John Flansburgh and John Linnell are anti-cool. They don't sport ponytails and they dress like geeks. Yes, Linnell plays an expert accordion. And when Flansburgh straps on a bass drum, he marches with such intrepid proficiency you know he must've been in the high school band.

They don't write love sings, and they aren't trying to save the world. For all of this, we can be thankful. These are simply two guys from Brooklyn, who put out refreshingly good albums. They put out an even better show.

Saturday's almost-sold-out concert at the Wiltern proved the Giants are big enough to overcome serious performance obstacles — like playing the Wiltern. Certainly it's a beautiful forum for an act like the Bulgarian Women's Choir, but a Brooklyn-based club band? I suppose that given the success of their album Flood they should be playing theaters; the Wiltern, however, with all its formality, isn't the kind of place to get intimate.

Still, both Johns prevailed. From the opening "Lie Still, Little Bottle," featuring a metronome, Linnell on baritone sax and Flansburgh singing in his "big man's" voice, they rocked. For most of the songs, Flansburgh wailed on a Telecaster or a Stratocaster and Linnell played his accordion in sync with taped tracks. "Ana Ng" was even funnier live, and "Your Racist Friend" was a puff of fresh smoke.
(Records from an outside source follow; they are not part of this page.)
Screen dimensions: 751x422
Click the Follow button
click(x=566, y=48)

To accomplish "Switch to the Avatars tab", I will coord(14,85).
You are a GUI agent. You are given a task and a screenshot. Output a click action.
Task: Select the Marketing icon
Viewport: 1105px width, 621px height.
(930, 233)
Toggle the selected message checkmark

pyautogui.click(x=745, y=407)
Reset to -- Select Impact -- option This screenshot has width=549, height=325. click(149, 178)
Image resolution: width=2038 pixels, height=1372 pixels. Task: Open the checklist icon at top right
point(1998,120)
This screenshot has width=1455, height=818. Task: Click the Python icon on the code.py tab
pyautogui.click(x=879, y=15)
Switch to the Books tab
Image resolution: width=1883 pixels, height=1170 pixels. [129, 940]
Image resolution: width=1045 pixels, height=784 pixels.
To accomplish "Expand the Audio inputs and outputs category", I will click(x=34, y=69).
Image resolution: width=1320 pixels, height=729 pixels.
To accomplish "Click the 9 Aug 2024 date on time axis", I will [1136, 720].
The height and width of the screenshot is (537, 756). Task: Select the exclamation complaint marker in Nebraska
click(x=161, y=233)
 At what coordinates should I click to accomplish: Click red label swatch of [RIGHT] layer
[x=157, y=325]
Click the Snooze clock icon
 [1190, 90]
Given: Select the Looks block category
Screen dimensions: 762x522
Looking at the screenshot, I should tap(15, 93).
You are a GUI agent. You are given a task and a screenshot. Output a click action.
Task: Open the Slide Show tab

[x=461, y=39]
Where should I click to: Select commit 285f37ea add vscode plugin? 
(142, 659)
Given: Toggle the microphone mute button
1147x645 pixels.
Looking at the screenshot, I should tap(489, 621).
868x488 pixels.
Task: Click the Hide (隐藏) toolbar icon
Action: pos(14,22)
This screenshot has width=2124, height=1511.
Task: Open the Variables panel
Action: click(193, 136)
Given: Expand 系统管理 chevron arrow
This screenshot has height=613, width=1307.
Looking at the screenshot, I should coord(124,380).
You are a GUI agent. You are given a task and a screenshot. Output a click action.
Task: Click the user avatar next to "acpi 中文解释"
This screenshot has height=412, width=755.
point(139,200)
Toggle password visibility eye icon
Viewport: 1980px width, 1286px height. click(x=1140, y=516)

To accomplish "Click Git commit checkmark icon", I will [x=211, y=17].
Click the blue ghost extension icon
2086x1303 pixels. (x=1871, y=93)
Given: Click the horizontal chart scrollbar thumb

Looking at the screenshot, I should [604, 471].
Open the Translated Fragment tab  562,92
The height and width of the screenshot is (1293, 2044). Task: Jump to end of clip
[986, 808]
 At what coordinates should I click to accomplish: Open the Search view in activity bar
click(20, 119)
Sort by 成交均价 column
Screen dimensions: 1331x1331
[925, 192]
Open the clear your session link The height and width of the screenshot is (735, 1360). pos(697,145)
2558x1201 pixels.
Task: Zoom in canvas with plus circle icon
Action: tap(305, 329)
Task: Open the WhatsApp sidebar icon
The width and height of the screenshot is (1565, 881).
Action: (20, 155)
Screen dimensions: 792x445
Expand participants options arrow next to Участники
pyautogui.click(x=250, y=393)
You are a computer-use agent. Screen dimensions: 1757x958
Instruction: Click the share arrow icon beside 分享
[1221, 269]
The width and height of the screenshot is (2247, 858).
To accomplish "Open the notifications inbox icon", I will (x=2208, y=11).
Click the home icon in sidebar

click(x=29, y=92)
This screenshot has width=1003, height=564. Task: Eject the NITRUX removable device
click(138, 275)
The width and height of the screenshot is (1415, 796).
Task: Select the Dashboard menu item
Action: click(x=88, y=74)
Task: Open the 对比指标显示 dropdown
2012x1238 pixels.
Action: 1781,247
Their energy never let up, though for a while the audience appeared to be watching TV. Both Flansburgh, 29, and Linnell, 30, were among the oldest people present. The audience was split between high schoolers who looked like the goody-two-shoes kids from a John Waters movie, and industry trypes in their late '20s. The turnaround came when Flansburgh let some kid play his guitar during a polka. "Sit down. Relax. This's L.A. So be cool. You're embarrassing everybody," said Flansburgh. Too late.

A little later, they even got people off their butts, dancing to "Birdhouse in Your Soul," a tune about a night light. They went from a badly choreographed version of "Shoehorn With Teeth" to a dreamlike "Road Movie To Berlin." They then attempted to end the show with their first indie hit, "Don't Let's Start," which thrust them into MTV fame for its low-budget, big-hatted video.

The Giants left them with their "power ballad," a generic heavy metal luv song, demanding the audience to scream as if in hell. Not some "candy-assed Melrose hell," Flansburgh warned. Not to worry. By the time the Wiltern's plush curtain sealed the show, the audience actually booed in unison.